┏━━
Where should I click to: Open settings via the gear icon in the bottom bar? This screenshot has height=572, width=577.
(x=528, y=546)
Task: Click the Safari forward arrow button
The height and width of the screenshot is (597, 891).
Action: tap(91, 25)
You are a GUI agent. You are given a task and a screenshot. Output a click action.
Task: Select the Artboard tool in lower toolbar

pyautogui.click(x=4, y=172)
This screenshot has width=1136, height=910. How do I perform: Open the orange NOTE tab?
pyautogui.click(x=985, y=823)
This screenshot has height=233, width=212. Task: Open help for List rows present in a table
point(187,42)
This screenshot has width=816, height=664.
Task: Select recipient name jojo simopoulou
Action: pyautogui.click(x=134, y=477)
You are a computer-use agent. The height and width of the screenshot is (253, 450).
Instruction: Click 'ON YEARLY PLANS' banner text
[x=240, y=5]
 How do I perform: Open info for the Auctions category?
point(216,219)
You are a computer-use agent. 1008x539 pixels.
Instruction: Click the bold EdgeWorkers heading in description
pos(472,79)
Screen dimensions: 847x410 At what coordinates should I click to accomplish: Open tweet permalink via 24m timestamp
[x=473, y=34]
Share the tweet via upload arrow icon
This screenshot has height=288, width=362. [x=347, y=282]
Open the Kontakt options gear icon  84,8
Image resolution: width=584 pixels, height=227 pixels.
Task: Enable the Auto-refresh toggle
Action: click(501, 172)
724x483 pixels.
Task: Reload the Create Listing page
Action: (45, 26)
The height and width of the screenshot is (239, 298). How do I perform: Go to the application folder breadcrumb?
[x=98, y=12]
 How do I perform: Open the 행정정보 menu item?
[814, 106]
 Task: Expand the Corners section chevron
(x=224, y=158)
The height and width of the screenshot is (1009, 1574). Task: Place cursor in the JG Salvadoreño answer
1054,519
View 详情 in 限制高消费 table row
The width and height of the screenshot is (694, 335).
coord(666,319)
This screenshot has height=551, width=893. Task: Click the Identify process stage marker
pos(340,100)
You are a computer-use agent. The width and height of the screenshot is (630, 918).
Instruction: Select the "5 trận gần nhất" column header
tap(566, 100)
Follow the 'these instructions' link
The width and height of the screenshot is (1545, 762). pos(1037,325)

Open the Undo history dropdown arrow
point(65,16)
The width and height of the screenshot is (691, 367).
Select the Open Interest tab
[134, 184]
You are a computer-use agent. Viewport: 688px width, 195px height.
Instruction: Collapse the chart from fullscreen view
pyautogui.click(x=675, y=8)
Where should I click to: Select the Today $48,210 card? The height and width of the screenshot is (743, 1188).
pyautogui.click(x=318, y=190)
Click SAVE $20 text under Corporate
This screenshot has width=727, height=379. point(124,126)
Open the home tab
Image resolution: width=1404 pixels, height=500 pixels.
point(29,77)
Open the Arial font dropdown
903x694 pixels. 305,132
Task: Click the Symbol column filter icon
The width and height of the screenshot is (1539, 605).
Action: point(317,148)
┗━━
* Task objective *
Quote the whole listing above, leaving nothing out.

* Exercise response *
Where should I click to: Open settings via the gear icon in the bottom bar? This screenshot has height=572, width=577.
(x=528, y=546)
Task: Click the Safari forward arrow button
The height and width of the screenshot is (597, 891).
Action: tap(91, 25)
You are a GUI agent. You are given a task and a screenshot. Output a click action.
Task: Select the Artboard tool in lower toolbar

pyautogui.click(x=4, y=172)
This screenshot has width=1136, height=910. How do I perform: Open the orange NOTE tab?
pyautogui.click(x=985, y=823)
This screenshot has height=233, width=212. Task: Open help for List rows present in a table
point(187,42)
This screenshot has width=816, height=664.
Task: Select recipient name jojo simopoulou
Action: pyautogui.click(x=134, y=477)
You are a computer-use agent. The height and width of the screenshot is (253, 450).
Instruction: Click 'ON YEARLY PLANS' banner text
[x=240, y=5]
 How do I perform: Open info for the Auctions category?
point(216,219)
You are a computer-use agent. 1008x539 pixels.
Instruction: Click the bold EdgeWorkers heading in description
pos(472,79)
Screen dimensions: 847x410 At what coordinates should I click to accomplish: Open tweet permalink via 24m timestamp
[x=473, y=34]
Share the tweet via upload arrow icon
This screenshot has height=288, width=362. [x=347, y=282]
Open the Kontakt options gear icon  84,8
Image resolution: width=584 pixels, height=227 pixels.
Task: Enable the Auto-refresh toggle
Action: click(501, 172)
724x483 pixels.
Task: Reload the Create Listing page
Action: (45, 26)
The height and width of the screenshot is (239, 298). How do I perform: Go to the application folder breadcrumb?
[x=98, y=12]
 How do I perform: Open the 행정정보 menu item?
[814, 106]
 Task: Expand the Corners section chevron
(x=224, y=158)
The height and width of the screenshot is (1009, 1574). Task: Place cursor in the JG Salvadoreño answer
1054,519
View 详情 in 限制高消费 table row
The width and height of the screenshot is (694, 335).
coord(666,319)
This screenshot has height=551, width=893. Task: Click the Identify process stage marker
pos(340,100)
You are a computer-use agent. The width and height of the screenshot is (630, 918).
Instruction: Select the "5 trận gần nhất" column header
tap(566, 100)
Follow the 'these instructions' link
The width and height of the screenshot is (1545, 762). pos(1037,325)

Open the Undo history dropdown arrow
point(65,16)
The width and height of the screenshot is (691, 367).
Select the Open Interest tab
[134, 184]
You are a computer-use agent. Viewport: 688px width, 195px height.
Instruction: Collapse the chart from fullscreen view
pyautogui.click(x=675, y=8)
Where should I click to: Select the Today $48,210 card? The height and width of the screenshot is (743, 1188).
pyautogui.click(x=318, y=190)
Click SAVE $20 text under Corporate
This screenshot has width=727, height=379. point(124,126)
Open the home tab
Image resolution: width=1404 pixels, height=500 pixels.
point(29,77)
Open the Arial font dropdown
903x694 pixels. 305,132
Task: Click the Symbol column filter icon
The width and height of the screenshot is (1539, 605).
Action: point(317,148)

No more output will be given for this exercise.